**Tarefa**
Transcreva tal e qual o trecho do acórdão entre "S Privacidade: 1" e "genérica formação profissional.", incluindo estas duas passagens.

**Bloco de texto**
──────

Acórdão nº 185/08.8TTSTR.E1.S1 de Supremo Tribunal de Justiça (Portugal), 13 de Outubro de 2010

Magistrado ResponsávelPINTO HESPANHOL
Data da Resolução13 de Outubro de 2010
EmissorSupremo Tribunal de Justiça (Portugal)

S Privacidade: 1 Sumário : 1. A expressão «despesas extraordinárias comprovadamente feitas pelo empregador na formação profissional do trabalhador» trata-se, por contraposição às despesas correntes em matéria de formação profissional (artigos 120.º, n.º 1, alínea d), e 123.º a 126.º e 137.º do Código do Trabalho de 2003), de despesas feitas pelo empregador num tipo de formação que exceda a genérica formação profissional.

  1. Não se vislumbram fundamentos que permitam afirmar que o legislador, através da norma do n.º 1 do artigo 137.º do Código do Trabalho, aprovado pela Lei n.º 7/2009, de 12 de Fevereiro, tenha visado uma interpretação autêntica, isto é, retroactiva, da norma do n.º 1 do artigo 147.º do Código do Trabalho de 2003.

  2. A formação profissional ministrada a um trabalhador, que o habilitou a operar os aviões AIRBUS A310-300 e A300-600, deve ter-se por despesa extraordinária comprovadamente feita pelo empregador na formação profissional.

  3. A fixação prévia, por acordo das partes, da indemnização devida em caso de incumprimento contratual é o que a lei denomina cláusula penal, prevista no n.º 1 do artigo 810.º do Código Civil, normativo cuja aplicação ao caso não é afastada pelo disposto nos artigos 4.º, n.º 3, e 147.º, n.º 1, Código do Trabalho de 2003.

──────

**Registos fornecidos**
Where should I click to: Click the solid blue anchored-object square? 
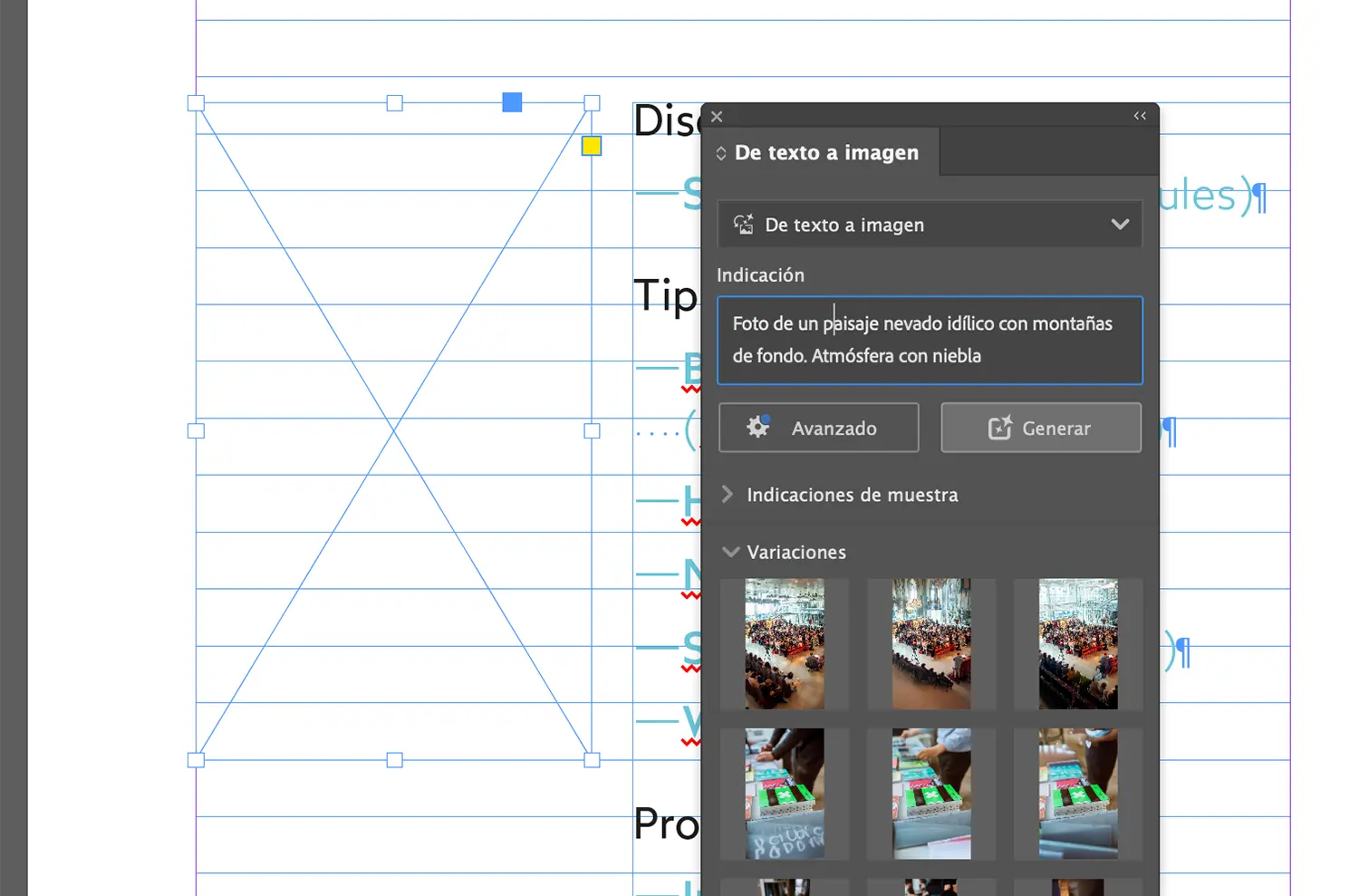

──────

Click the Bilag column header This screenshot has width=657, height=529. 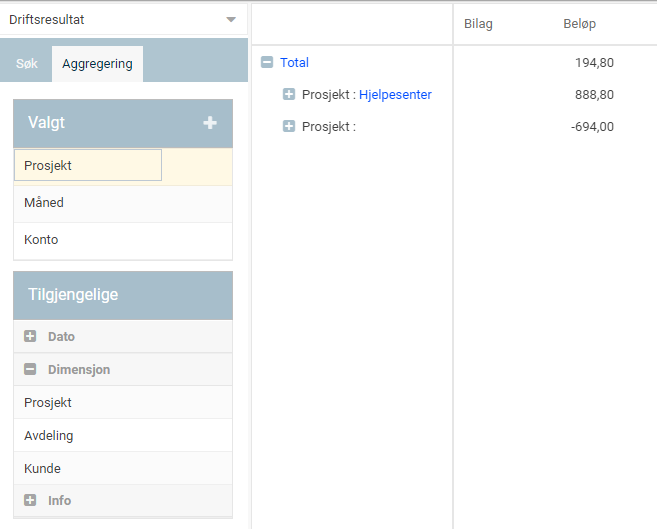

──────

**Resposta completa**
S Privacidade: 1 Sumário : 1. A expressão «despesas extraordinárias comprovadamente feitas pelo empregador na formação profissional do trabalhador» trata-se, por contraposição às despesas correntes em matéria de formação profissional (artigos 120.º, n.º 1, alínea d), e 123.º a 126.º e 137.º do Código do Trabalho de 2003), de despesas feitas pelo empregador num tipo de formação que exceda a genérica formação profissional.